E os jogadores no meio disto tudo, como ficam? Desde que na minha infância vi o meu maior ídolo fugir para um clube rival (Paulo Futre), que adoptei aquela velha máxima de "ídolos zero", que agora muitos trazem na boca. Por muito sportinguistas que sejam, por muitos anos de Sporting que carreguem consigo, vejo os jogadores como profissionais pagos pelo clube para jogar à bola. E como profissionais que são, também anseiam por jogar noutros clubes que lhes paguem o dobro ou o triplo do que recebem hoje. É assim a vida. Não me emociono com juras de amor e murros no peito na hora de festejar golos. Se os jogadores estiveram bem neste episódio, claro que não estiveram. São profissionais, não podem entrar em debate público com a figura máxima da sua entidade patronal. Mas tem a seu favor o facto de terem agido em reacção a uma disparatada tomada de posição pública dessa figura máxima. E sinceramente, numa época onde foi batido o record de jogos disputados, com um treinador adverso à rotação da equipa, creio que os nossos jogadores estarão a jogar no limiar das suas capacidades físicas. E depois do que vimos sábado em Setúbal, facilmente chegamos á conclusão que não é pela falta de entrega dos nossos jogadores que estamos afastados da luta pelo título. Não foi mesmo isto que Bruno de Carvalho e Nuno Saraiva andaram constantemente a dizer? Ontem via aquela fúria toda do Rui Patrício a mobilizar os seus colegas antes e depois do jogo e gostava de ver essa mesma fúria quando somos roubados ou vemos os nossos rivais a serem levados ao colo. Mas essa falta de fúria não será antes um fracasso de Bruno de Carvalho, que não soube mobilizar os seus jogadores para uma luta maior?
Entretanto Jaime Marta Soares resolveu, e bem, pôr fim a esta patética novela que se arrasta desde quinta-feira e vai convocar uma AG extraordinária que, no limite, provocará a destituição de Bruno de Carvalho (isto se ele não se demitir antes, o que eu não acredito).
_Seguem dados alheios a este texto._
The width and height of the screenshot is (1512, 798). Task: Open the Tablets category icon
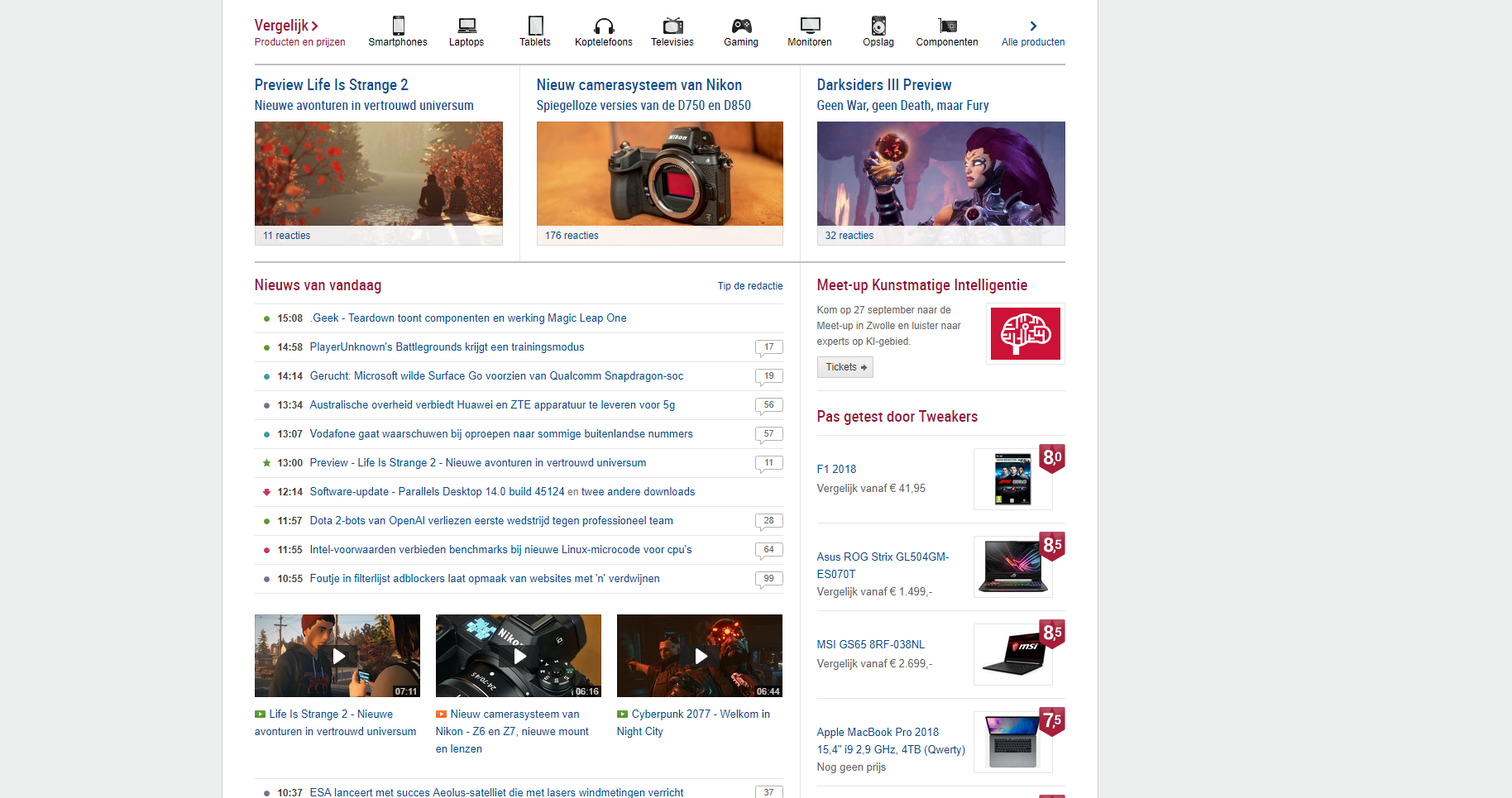click(x=535, y=26)
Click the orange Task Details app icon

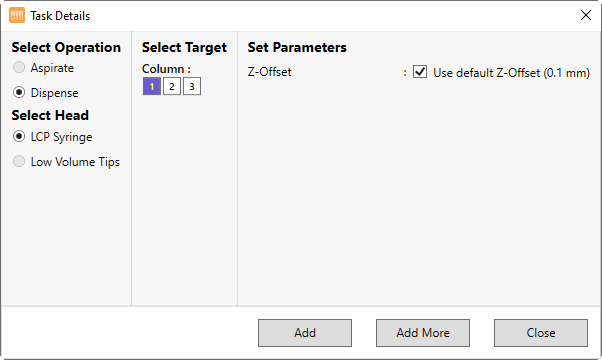(17, 16)
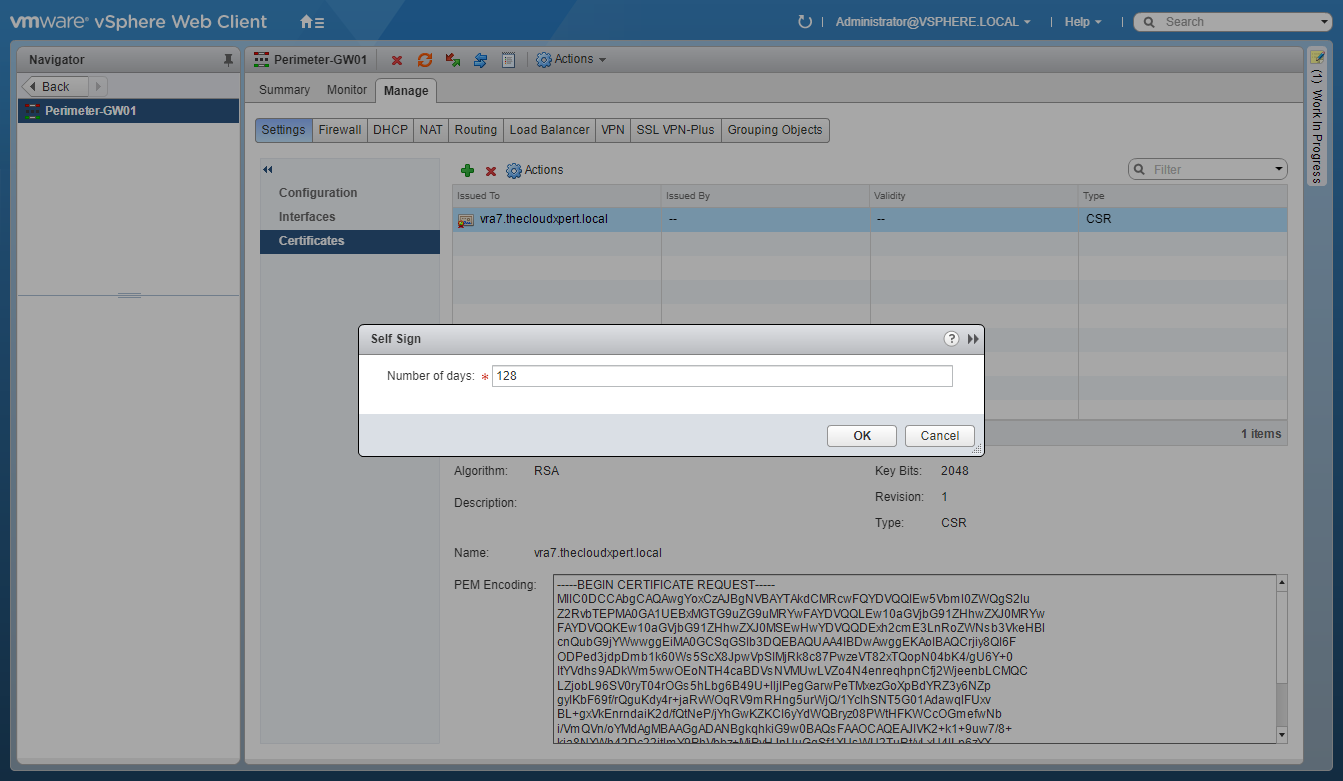1343x781 pixels.
Task: Open the Monitor tab
Action: pyautogui.click(x=347, y=90)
Não acredito que Bruno de Carvalho se recandidate, mas mesmo que o faça acho que é tão inevitável perder essas eleições como era inevitável te-las ganho em 2013. Espero e desejo apenas que as partes saibam honrar-se a si mesmas e sobretudo saibam honrar o Sporting Clube de Portugal. Bruno de Carvalho, porque queria recordá-lo como o homem que retirou o Sporting da lama e que por isso merecerá toda a minha consideração e admiração enquanto sportinguista. Os jogadores, porque ainda tem muito para ganhar até final da época (Atlético de Madrid, porto, 2.º lugar e, quiçá, até o 1.º).
Quanto aos sportinguistas, muito do que leio parece que nos empurra para uma escolha entre Bruno de Carvalho e o regresso dos croquetes. Não acredito que assim seja. Hoje os sportinguistas estão muito mais atentos e informados, pelo que não acredito que voltem a ser seduzidos pelo palavreado sonso dos croquetes desta vida. Temos blogues como o Artista do Dia ou o Mister do Café, paineleiros em diversos programas televisivos, até mesmo colunas de opinião nos jornais, que estarão prontos para desmascar a conversa fiada e bafienta da croquetada. Depois porque acredito que se consiga gerar consenso entre os brunistas para apoio de uma figura que consiga representar e continuar tudo o que de bom Bruno de Carvalho fez pelo nosso clube, mas sem cair nos seus erros.
Sporting Clube de Portugal, sempre!!!

6 comentários:

  1. A culpa e sempre dos arbitros... assim nao vao melhorar nunca...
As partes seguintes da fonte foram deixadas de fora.